A service network is a collection of pooled resources brought together by individuals and companies to achieve a common goal and expand their reach. One example of a service network might be a website that compiles academic journals from the same field. This allows scholars to access all the journals that might interest them in one location, rather than forcing them to chase down different journal websites to keep up with the latest developments in their area of study. This service network would combine the resources of numerous journal publishers and editors.

Companies may set up networks when they prepare to collaborate on projects.
Companies may set up networks when they prepare to collaborate on projects.

This term usually refers to service networks on the Internet. A website set up on a service network model can act as a portal page for users so they do not need to seek services in multiple locations. Companies that participate in the network can access more customers and may achieve greater customer satisfaction rates, as consumers often want to be able to access basic information and meet their needs in one place.

The members of service network all contribute funds to support the infrastructure of the site and may also provide personnel who offer customer service, maintain the site, and develop new features and services.
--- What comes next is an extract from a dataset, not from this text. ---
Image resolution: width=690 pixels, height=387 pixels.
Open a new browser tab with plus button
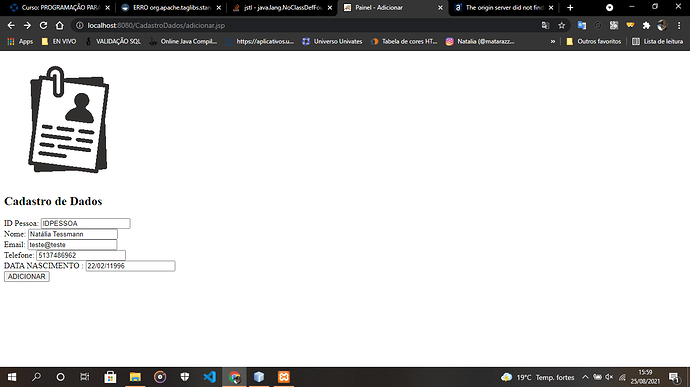[x=570, y=7]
Service networks can cover topics like professional development, entertainment, and bill payment. A bank, for example, might work with utilities to set up a service network allowing customers to pay their utility bills at a single website. Their bank information will remain secure, and they can schedule payments, keep track of bills, and perform other tasks all in one place.

In addition to being open to members of the public, a service network can also be private in nature. Companies may set up networks when they prepare to collaborate on projects. All of the project members will have access to the information they need, while the companies can keep proprietary information secure on their own internal networks. This facilitates information exchange and cooperation while protecting the financial interests of the companies involved.

Service networks can require substantial resources. They may house a lot of data and often require encryption capability to protect passwords and confidential information. They can contribute savings to individual members, who can use these savings to finance their part of the service network. Once the site is up and running, the level of maintenance necessary depends on the services it provides and the level of control individual users may have over content.